TRECHO FORNECIDO:
STF/589 – Aplicação da lei no tempo. Porte ilegal de arma. Denúncia e sentença. Aplicação da lei no tempo. Norma instrumental. Envolvida na espécie norma instrumental, como é o caso da revelada no art. 384 do CPP, tem-se a validade dos atos praticados sob a vigência da lei anterior – art. 2.º do CPP.//Denúncia e sentença. Porte ilegal de arma. Descabe cogitar de descompasso entre denúncia e sentença quando a primeira, baseada no art. 16, parágrafo único, inc. IV, da Lei 10.826/03, muito embora consignando a posse ilegal de arma, retrata a apreensão em via pública, havendo ocorrido a prisão em flagrante, lastreando-se o título condenatório na posse ilegal. HC 96.296-RS, rel. Min. Marco Aurélio. (TÁVORA & ROQUE, 2013, p. 11)

Finalmente, ratificado o posicionamento retroexposto, segue abaixo mais um julgado pertinente ao tema:

Informativo Nº: 0509 - Período: 5 de dezembro de 2012 – 6.ª Turma.

DIREITO PENAL E PROCESSUAL PENAL. NATUREZA DA AÇÃO PENAL. NORMA PROCESSUAL PENAL MATERIAL.

A norma que altera a natureza da ação penal não retroage, salvo para beneficiar o réu. A norma que dispõe sobre a classificação da ação penal influencia decisivamente o jus puniendi, pois interfere nas causas de extinção da punibilidade, como a decadência e a renúncia ao direito de queixa, portanto tem efeito material. Assim, a lei que possui normas de natureza híbrida (penal e processual) não tem pronta aplicabilidade nos moldes do art. 2º do CPP, vigorando a irretroatividade da lei, salvo para beneficiar o réu, conforme dispõem os arts. 5º, XL, da CF e 2º, parágrafo único, do CP. Precedente citado: HC 37.544-RJ, DJ 5/11/2007. HC 182.714-RJ, Rel. Min. Maria Thereza de Assis Moura, julgado em 19/11/2012.

MATERIAL DE ORIGEM:
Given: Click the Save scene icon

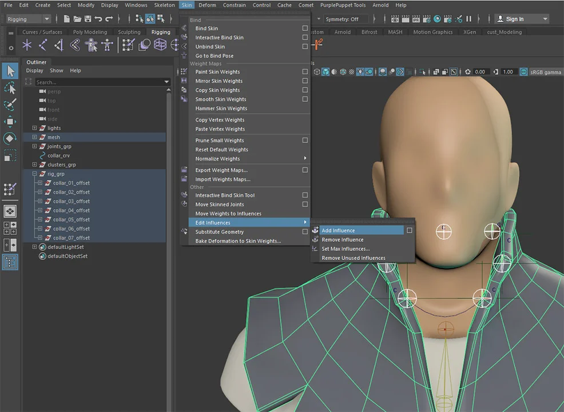Looking at the screenshot, I should [x=88, y=19].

TAREFAS:
1 > Reproduza, sem alterar nada, a parte do trecho sobre a aplicação da lei no tempo que começa em "Informativo Nº: 0509" e segue até "PROCESSUAL PENAL MATERIAL.".
2 > Escreva o que vem a seguir no trecho sobre a aplicação da lei no tempo, a partir do ponto em que ele termina.
A listagem não é necessária para nenhuma das tarefas.

RESPOSTAS DO EXERCÍCIO:
1 >
Informativo Nº: 0509 - Período: 5 de dezembro de 2012 – 6.ª Turma.

DIREITO PENAL E PROCESSUAL PENAL. NATUREZA DA AÇÃO PENAL. NORMA PROCESSUAL PENAL MATERIAL.

2 >
Desta forma, resta destacado por meio do citado acórdão a posição predominante na jurisprudência dos Tribunais do País.


CONCLUSÃO

Ao longo do presente estudo fora analisada a norma penal, suas características peculiares, bem como da norma processual penal. Isso porque, para além de referidas normas, a proposta do trabalho visou solucionar o problema das normas híbridas (norma penal material e processual penal).

Com efeito, também se fez necessário lançar mão das normas constitucionais, pois, às retromencionadas normas híbridas deveriam ser confrontadas com o magno princípio da retroatividade in bonam partem.

Ora, se por um lado a norma penal de direito material, indiscutivelmente admite a retroatividade benéfica, o mesmo não se diz em relação às normas penais de natureza instrumental ou processual. E, de referida circunstância resulta a pergunta problema, por meio da qual indagamos inicialmente: como considerar referido postulado constitucional em relação às normas híbridas (de natureza penal e processual penal) quando confrontadas com o princípio da retroatividade benéfica?

Deveras, a pergunta problemas ao considerar às normas jurídicas e sua aplicação, necessário se fez abordar em linhas gerais o processo de elaboração das normas jurídicas, bem como, a análise também volveu-se ao âmbito de aplicação da norma jurídica, porquanto, da natureza dualista da norma híbrida, eventualmente seu manejo poderia render ensejo a antinomias, o que por sinal deve ser rechaçado pelo hermenêuta.

Neste contexto, observou-se que o próprio ordenamento jurídico, enquanto sistema de normas de direito positivo, é unico, harmônico e possui em seu âmbito meios próprios de solução de possíveis antinomias.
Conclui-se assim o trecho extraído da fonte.